Google ha recurrido ante la Audiencia Nacional las resoluciones de la Agencia Española de Protección de Datos en las que le ordenaba que eliminara de su índice toda referencia a varias personas concretas en boletines oficiales y en la edición en internet del diario El País. La excusa de Artemi Rallo, que dirige la agencia, es el llamado derecho al olvido, que como tantos sorprendentes derechos que inventa la socialdemocracia de todos los partidos y naciones, en realidad va de obligar a los demás a hacer lo que nosotros queremos que hagan.
Veamos. Usted es un joven un poco de aquella manera y en una noche de juerga deja perdidos unos coches haciendo sus aguas menores en la carrocería. Le pillan y le ponen una multa que, naturalmente, queda reflejada en el boletín oficial correspondiente. Como hay que facilitar la información al ciudadano y ahorrar dinero, ese boletín se pone en internet. Así que si años después se ha convertido usted en un respetable director de escuela, preferiría que al buscar su nombre en Google no apareciera tan desagradable episodio.
Es difícil no entender el interés de nuestro hipotético personaje en que sus alumnos no sean partícipes de ese detalluelo de su pasado. Pero parece difícil justificar que ese interés deba estar por encima del derecho a la libertad de expresión, especialmente si lo que se deja escrito en internet es cierto. Así lo reconoce el propio Rallo, que asegura que no puede exigir a El País que retire ninguna información por ese motivo. En cambio, considera que no existe derecho a indexar y enlazar contenidos de otros y que por tanto se puede quitar de Google, que es la vía por la que buscamos casi todos información.
Es más, no pide a los boletines oficiales que retiren los contenidos denunciados porque tienen la obligación de tenerlos en la red. Así que los problemas causados por el Estado, que los pague Google. Qué listo.
En realidad, el derecho a enlazar contenidos de otros no es más que un caso particular del derecho a la libertad de expresión, del mismo modo que éste no deja de ser una parte del derecho de propiedad. Yo, en mi castillo, soy el rey. Del mismo modo yo, en mi web, puedo decir lo que quiera, lo cual no me da derecho a expresarme en la web de otro: su dueño tiene perfecto derecho a no publicar mis comentarios. Y dentro de ese contenido que yo mismo preparo y que publico en internet están los enlaces. Forman parte de mi expresión.
¿Qué la web a la que enlazo no quiere ser enlazada?

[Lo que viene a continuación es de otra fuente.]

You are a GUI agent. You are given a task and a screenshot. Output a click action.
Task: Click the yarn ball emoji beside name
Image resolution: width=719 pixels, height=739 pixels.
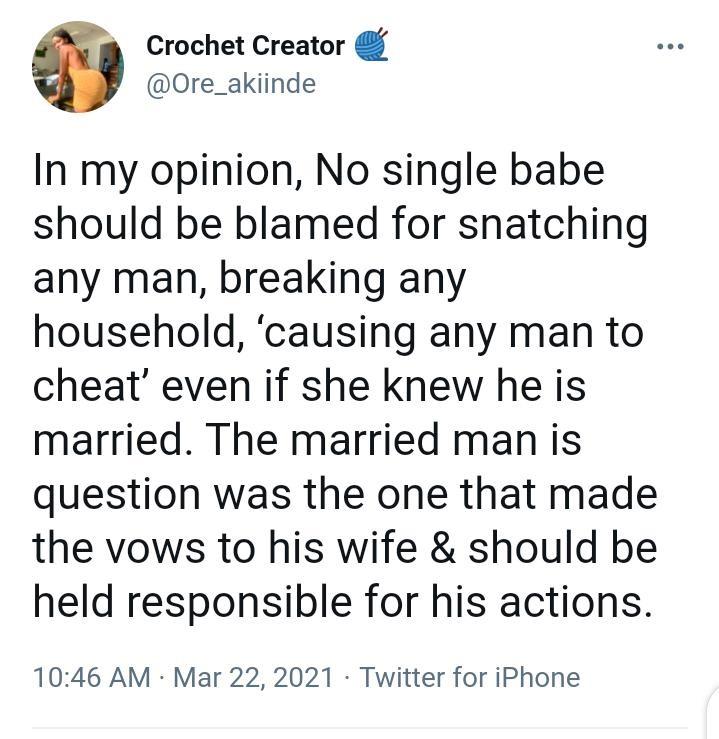369,45
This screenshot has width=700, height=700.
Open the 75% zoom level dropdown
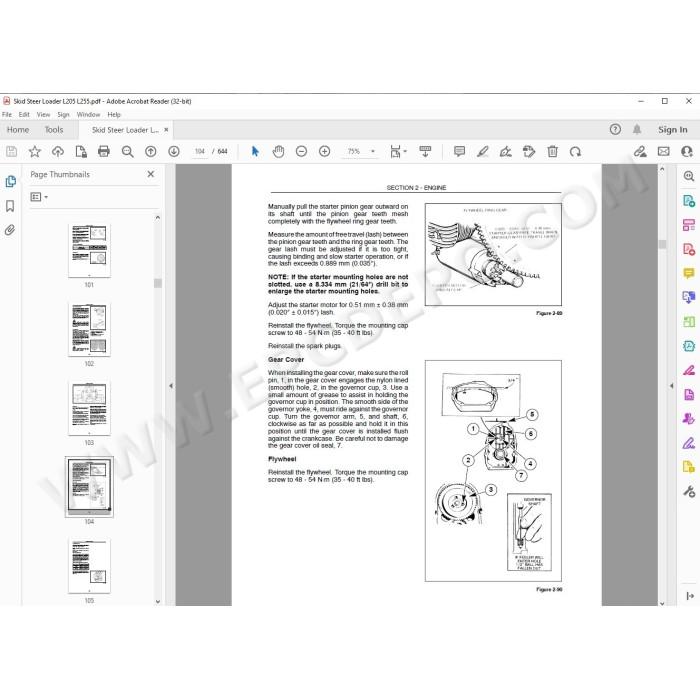pos(361,152)
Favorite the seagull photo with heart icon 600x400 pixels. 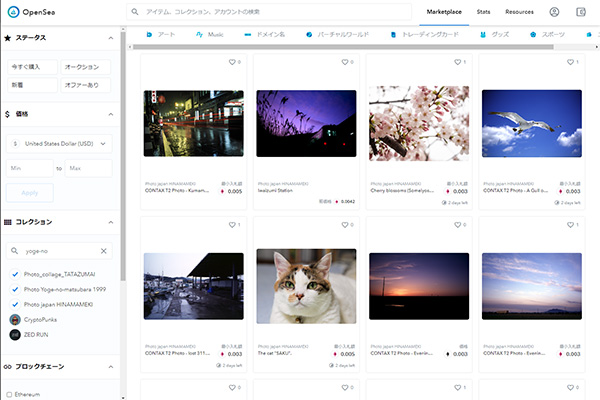[569, 62]
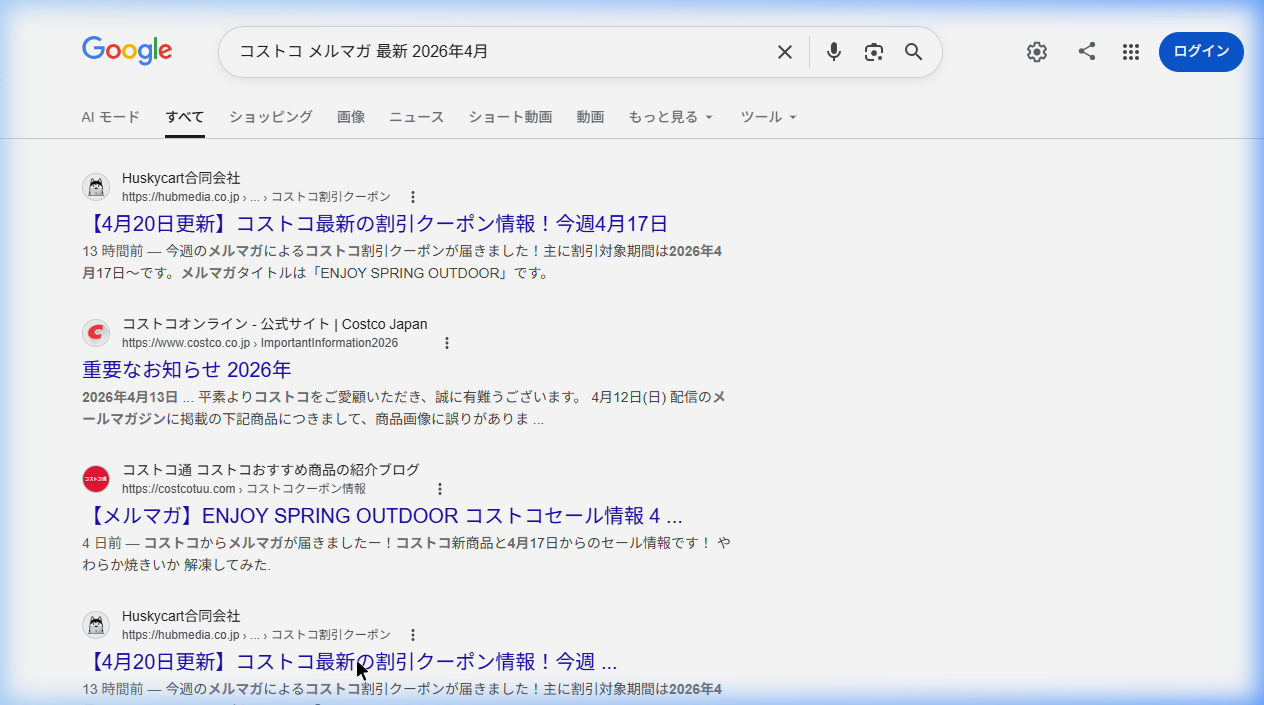Switch to the ニュース tab

pos(416,117)
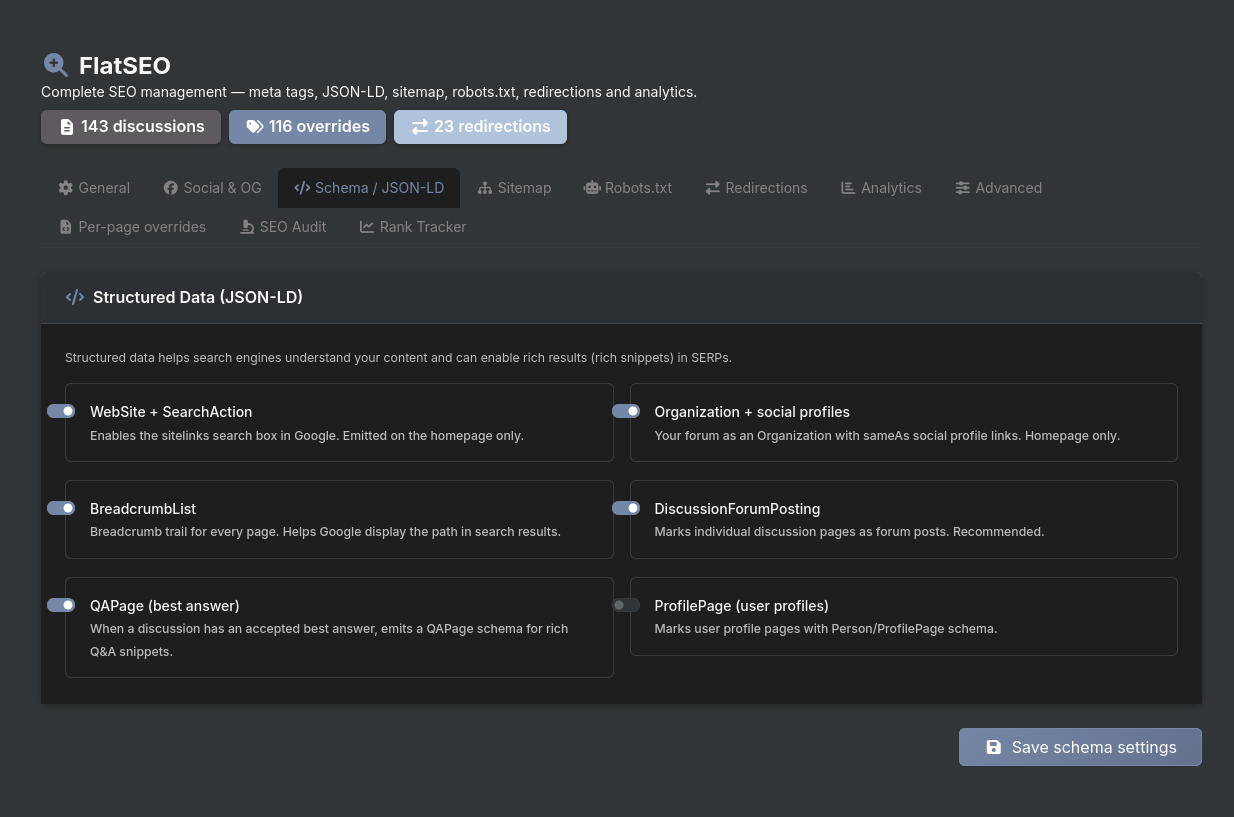Screen dimensions: 1234x817
Task: Click the 143 discussions badge
Action: 131,127
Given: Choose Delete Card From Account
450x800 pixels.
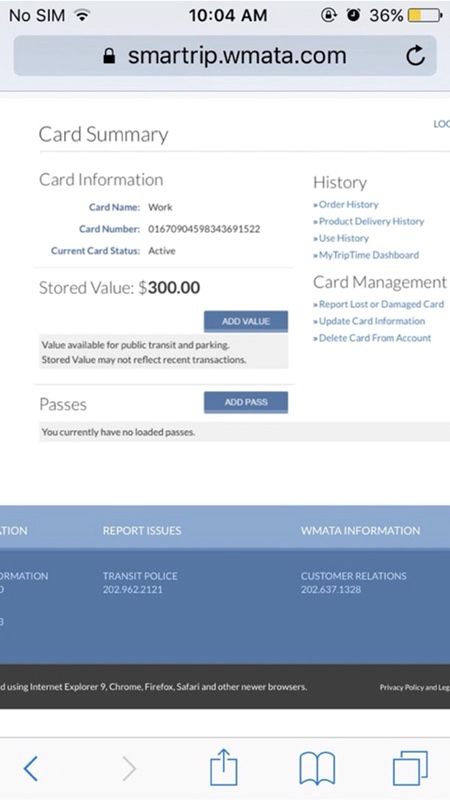Looking at the screenshot, I should pyautogui.click(x=372, y=338).
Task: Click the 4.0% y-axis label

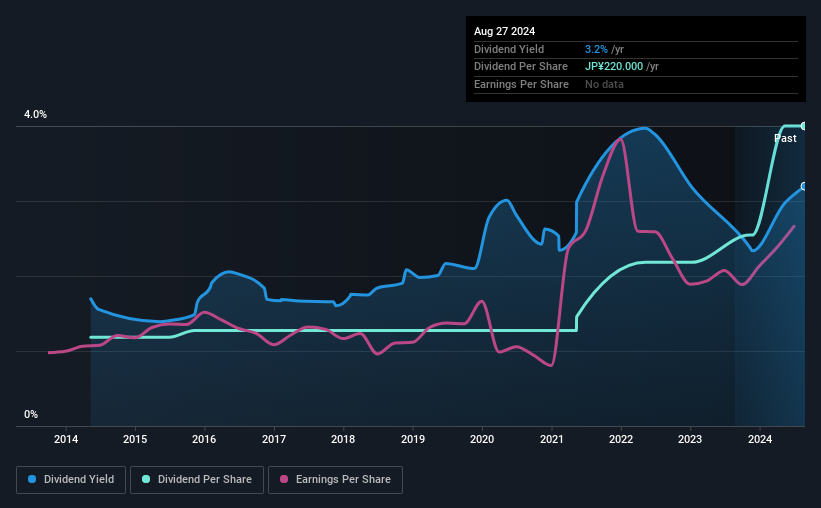Action: click(35, 115)
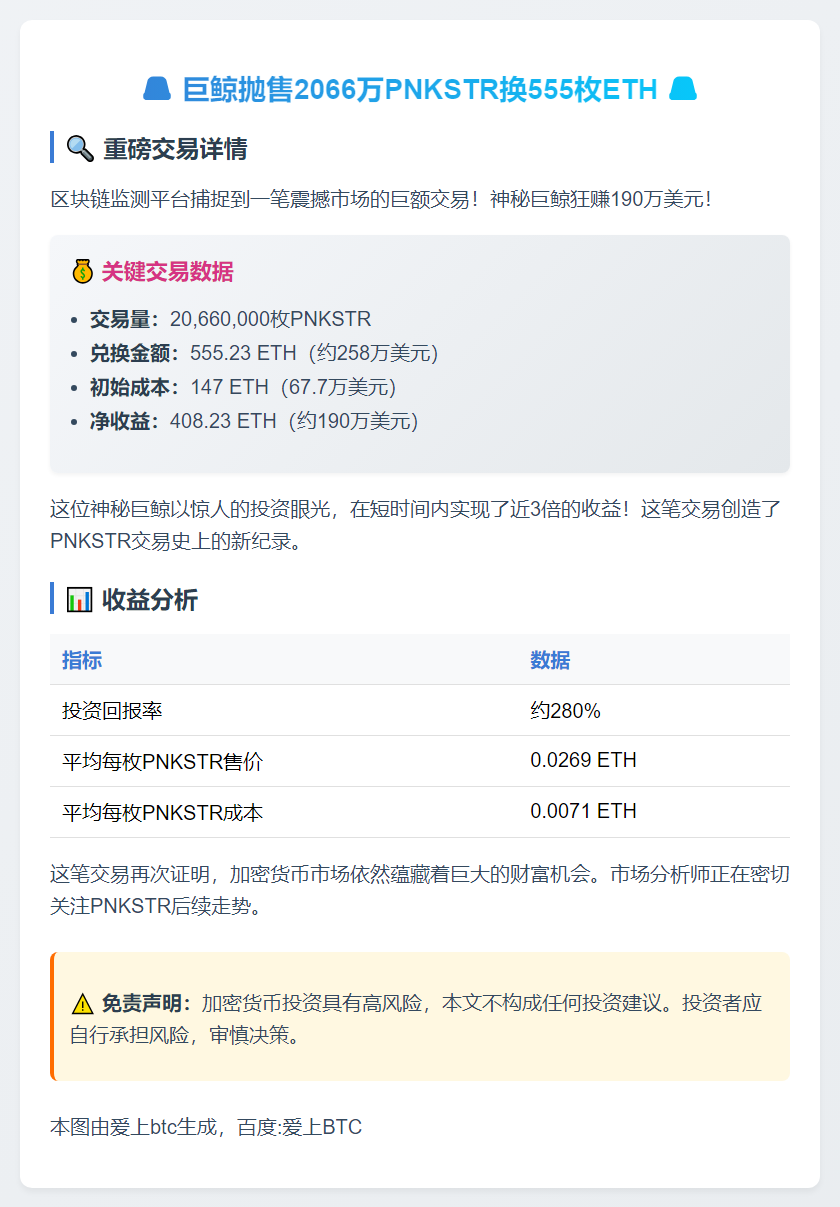This screenshot has height=1207, width=840.
Task: Click the money bag icon beside 关键交易数据
Action: coord(82,271)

Hay medios para impedirlo. En el caso de los buscadores, se les puede indicar mediante un protocolo bien conocido qué pueden y qué no pueden indexar. Si no quieres que te lleguen, por ejemplo, lectores de Público siempre se puede programar el sitio web de modo que no acepte visitantes que lleguen directamente de publico.es.
El derecho al olvido dejó de existir en el momento en que inventamos la escritura. Internet lo único que ha hecho es facilitar que encontremos información sobre algo o alguien, una característica por la que deberíamos dar gracias todos los días de nuestras vidas. Si nuestro hipotético director no quiere que aparezcan detalles sobre su vergonzosa excursión miccionadora no debería haberla hecho. En muchos casos, el derecho al olvido no parece más que una expresión más de la visión adolescente de la vida que nos lleva a creer que sólo tenemos derechos y ninguna responsabilidad. No estaría mal que la gente empezara a comportarse mejor ante el miedo de que sus barbaridades puedan estar ahí, en internet, toda la vida. A la falta de un incentivo mejor.